-- Text passage start --
The Moorish Mosque, Kapurthala situated in Kapurthala in the Indian State of Punjab is patterned on the lines of the Grand Mosque of Marrakesh, Morocco. It was commissioned by Maharajah Jagatjit Singh, the last ruler of Kapurthala. Kapurthala city, was then the capital city of the Kapurthala State, known as 'Mini Paris of Punjab' and the mosque was stated to be one of the best in South-east Asia. The mosque is a national monument protected by the Archaeological Survey of India.

Location
The mosque is situated in Kapurthala about  from Jalandhar. kapurthala  is also the nearest rail head to the mosque.

History
The mosque was built by Maharaja Jagatjit Singh, the last ruler of Kapurthala. He was ruler with extravagant tastes but known for the developmental activities implemented in the then Kapurthala State. He was renowned for his secular credentials. The Maharaja, a Sikh, who built it, believed in catering to the aspirations of his largely Muslim subjects (about 60%). The mosque was his ambitious effort to promote social integration among his people, and this is proved by the fact that when the then Viceroy of India sent him a letter questioning him on the large costs involved in building it, the Maharaja replied: "Your Excellency may be unaware that 60 per cent of my population  my loyal Muslim subjects. It is only in the fitness of things that the best place of worship in my state be constructed for them".

The mosque was built to the architectural design of the French architect Monsieur M. Manteaux, who had also designed the Jagatjit Palace in the city. Construction was started in 1927 and completed in 1930 and built at a cost of Rs 600,000. The mosque was inaugurated by Nawab Sadeq Mohammad Khan V, the Nawab of Bhawalpur. An inscription on the mosque also states that it was built in a period of four years.
-- Text passage end --
-- Entries provided start --
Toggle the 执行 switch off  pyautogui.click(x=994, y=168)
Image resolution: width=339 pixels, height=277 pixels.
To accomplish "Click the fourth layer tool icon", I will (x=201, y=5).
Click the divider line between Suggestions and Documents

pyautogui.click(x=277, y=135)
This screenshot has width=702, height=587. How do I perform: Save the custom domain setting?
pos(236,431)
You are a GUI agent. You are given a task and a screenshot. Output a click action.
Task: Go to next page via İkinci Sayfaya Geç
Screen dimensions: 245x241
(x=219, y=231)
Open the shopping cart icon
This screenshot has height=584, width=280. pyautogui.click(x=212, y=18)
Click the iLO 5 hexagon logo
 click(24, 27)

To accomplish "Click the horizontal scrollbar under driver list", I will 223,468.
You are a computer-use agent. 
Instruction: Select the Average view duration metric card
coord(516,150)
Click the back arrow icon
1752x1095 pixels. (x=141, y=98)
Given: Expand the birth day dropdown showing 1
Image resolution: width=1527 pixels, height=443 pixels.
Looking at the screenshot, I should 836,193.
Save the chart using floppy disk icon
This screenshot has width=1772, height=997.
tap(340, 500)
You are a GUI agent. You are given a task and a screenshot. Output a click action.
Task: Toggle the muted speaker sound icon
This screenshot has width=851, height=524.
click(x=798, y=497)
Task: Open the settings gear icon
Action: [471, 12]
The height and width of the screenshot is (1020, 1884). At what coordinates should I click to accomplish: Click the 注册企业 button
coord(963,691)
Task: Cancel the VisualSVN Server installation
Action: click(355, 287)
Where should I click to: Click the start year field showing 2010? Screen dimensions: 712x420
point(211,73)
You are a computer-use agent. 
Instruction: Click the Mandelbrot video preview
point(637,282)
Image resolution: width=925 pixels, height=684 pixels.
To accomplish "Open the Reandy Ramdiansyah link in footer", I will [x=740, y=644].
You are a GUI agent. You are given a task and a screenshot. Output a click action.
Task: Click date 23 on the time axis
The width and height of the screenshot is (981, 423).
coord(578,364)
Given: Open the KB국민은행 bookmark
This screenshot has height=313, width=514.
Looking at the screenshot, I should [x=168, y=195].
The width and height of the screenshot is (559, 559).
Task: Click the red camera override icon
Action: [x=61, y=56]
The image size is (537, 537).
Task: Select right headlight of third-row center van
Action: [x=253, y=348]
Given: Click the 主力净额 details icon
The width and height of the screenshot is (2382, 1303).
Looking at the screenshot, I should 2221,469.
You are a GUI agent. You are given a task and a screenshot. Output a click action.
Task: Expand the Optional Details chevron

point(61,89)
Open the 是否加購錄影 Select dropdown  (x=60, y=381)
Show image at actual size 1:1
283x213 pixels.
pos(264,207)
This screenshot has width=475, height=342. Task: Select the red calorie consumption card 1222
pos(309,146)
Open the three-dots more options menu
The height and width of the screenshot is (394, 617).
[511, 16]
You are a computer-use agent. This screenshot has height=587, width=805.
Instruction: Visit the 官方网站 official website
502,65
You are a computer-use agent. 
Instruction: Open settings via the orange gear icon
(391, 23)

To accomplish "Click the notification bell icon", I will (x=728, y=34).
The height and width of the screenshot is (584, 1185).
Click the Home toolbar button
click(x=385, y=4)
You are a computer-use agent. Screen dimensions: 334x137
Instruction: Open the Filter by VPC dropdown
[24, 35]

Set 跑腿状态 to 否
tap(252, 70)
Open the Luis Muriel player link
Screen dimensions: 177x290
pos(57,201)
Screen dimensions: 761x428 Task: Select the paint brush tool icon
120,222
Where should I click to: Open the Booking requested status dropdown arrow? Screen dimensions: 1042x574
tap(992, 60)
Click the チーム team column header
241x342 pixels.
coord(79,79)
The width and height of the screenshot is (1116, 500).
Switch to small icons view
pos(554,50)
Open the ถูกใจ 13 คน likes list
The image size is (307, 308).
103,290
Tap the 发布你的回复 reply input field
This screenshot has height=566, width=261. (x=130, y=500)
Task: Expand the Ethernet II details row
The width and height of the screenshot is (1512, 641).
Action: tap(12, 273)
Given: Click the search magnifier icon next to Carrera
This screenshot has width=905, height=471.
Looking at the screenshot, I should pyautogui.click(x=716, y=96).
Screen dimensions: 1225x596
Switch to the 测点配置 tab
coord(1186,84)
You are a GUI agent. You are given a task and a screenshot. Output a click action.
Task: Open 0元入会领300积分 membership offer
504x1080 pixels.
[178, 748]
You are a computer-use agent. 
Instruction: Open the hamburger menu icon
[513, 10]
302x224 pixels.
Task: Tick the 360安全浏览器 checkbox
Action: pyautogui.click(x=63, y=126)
-- Entries provided end --
Task description ▸
Write out the stretch of the Kapurthala mosque text from "The mosque was built to" through "of four years.", substituting "opened" for "inaugurated". The records are not needed here.

Task solution ▸
The mosque was built to the architectural design of the French architect Monsieur M. Manteaux, who had also designed the Jagatjit Palace in the city. Construction was started in 1927 and completed in 1930 and built at a cost of Rs 600,000. The mosque was opened by Nawab Sadeq Mohammad Khan V, the Nawab of Bhawalpur. An inscription on the mosque also states that it was built in a period of four years.